Una ricerca appena uscita mostra l’utilità delle campagne di screening con test antigenici rapidi per individuare positivi asintomatici nella popolazione. Curato da tre docenti della Facoltà di Economia (Davide Ferrari, Steven Stillman e Mirco Tonin) della Libera Università di Bolzano, lo studio, effettuato sulla base dei dati derivanti dall’esperimento condotto in Alto Adige a novembre 2020, indica un significativo abbassamento dei contagi (-39% nel tasso di crescita dell’infezione) nelle settimane successive.
A novembre dell’anno scorso, la popolazione della provincia di Bolzano venne invitata dalle istituzioni locali a prendere parte a una campagna di screening di massa, basata sulle adesioni volontarie, che durò un fine settimana (dal 20 al 22). L’operazione – organizzata dall’Azienda sanitaria dell’Alto Adige e dall’Agenzia per la Protezione Civile in collaborazione con i Comuni, i Vigili del Fuoco volontari, la Croce Bianca e la Croce Rossa – mobilitò un intero territorio: in circa 300 strutture su tutto il territorio altoatesino, 362.050 persone di età superiore ai 5 anni hanno potuto sottoporsi al test. Al termine, 3.615 furono rilevate positive al test e conseguentemente isolate. Nei mesi successivi l’Alto Adige precipitò tra le regioni di colore rosso scuro in Europa (quelle con la più alta incidenza di contagi su 100.000 abitanti) e ciò contribuì a sollevare non poche perplessità sull’effettiva utilità dello screening di massa.
Adesso, una ricerca frutto del lavoro di tre professori di unibz (Davide Ferrari, statistico, Mirco Tonin e Steven Stillman, economisti) contrappone la chiarezza dei numeri alle impressioni, sottolineando come lo sviluppo della pandemia sarebbe stato ancora peggiore in assenza del test di massa. Nell’articolo intitolato Does Covid-19 Mass Testing Work? The Importance of Accounting for the Epidemic Dynamics (Lo screening di massa contro la Covid-19 funziona?

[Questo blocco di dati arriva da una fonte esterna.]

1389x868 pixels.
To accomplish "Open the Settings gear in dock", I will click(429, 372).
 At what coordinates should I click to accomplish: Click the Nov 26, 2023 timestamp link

L’importanza di spiegare la dinamica dell’epidemia, ndt.), i tre docenti dimostrano – sulla base di un approccio statistico che permette di effettuare confronti con territori italiani simili per dinamiche di trasmissione del virus e misure di contenimento messe in atto, ad esclusione dello screening – che il fine settimana di test di massa effettuato in Alto Adige ha fruttato risultati più che positivi.
“L’approccio che abbiamo adottato nel nostro studio è basato su modelli che confrontano i cambiamenti nel tempo in un luogo in cui viene effettuato un certo intervento con quelli che avvengono nello stesso lasso temporale in luoghi simili, ma dove non si è intervenuti”, afferma il prof. Davide Ferrari, “così facendo siamo stati in grado di isolare l’impatto della campagna di test di massa in Alto Adige rispetto alle politiche nazionali riguardanti libertà di movimento, chiusura delle attività commerciali e delle scuole, misure igienico-sanitarie, poiché, nello stesso periodo, in provincia di Bolzano non era stata applicata nessuna altra misura che si differenziasse dal resto del Paese e che potesse giustificare una flessione nell’andamento dei contagi”.
Secondo le stime dei tre docenti, complessivamente, la campagna di screening di massa in Alto Adige ha portato a una diminuzione del tasso di crescita dei contagi da Covid-19 del 39% rispetto a quello che si sarebbe osservato in assenza dei test. “In particolare, senza lo screening, abbiamo appurato che a 7, 10, 30 e 40 giorni dalla data dell’intervento, avremmo avuto un ulteriore aumento dei casi di contagi rispettivamente del 14, 18, 30 e 56%”, aggiunge il collega Steven Stillman.
“L’efficacia di questo tipo di interventi dipende dalla partecipazione dei cittadini ed è importante notare che questo grande impatto è stato ottenuto anche se il test era volontario, segno che la popolazione ne aveva compreso l’importanza”, sottolinea Mirco Tonin.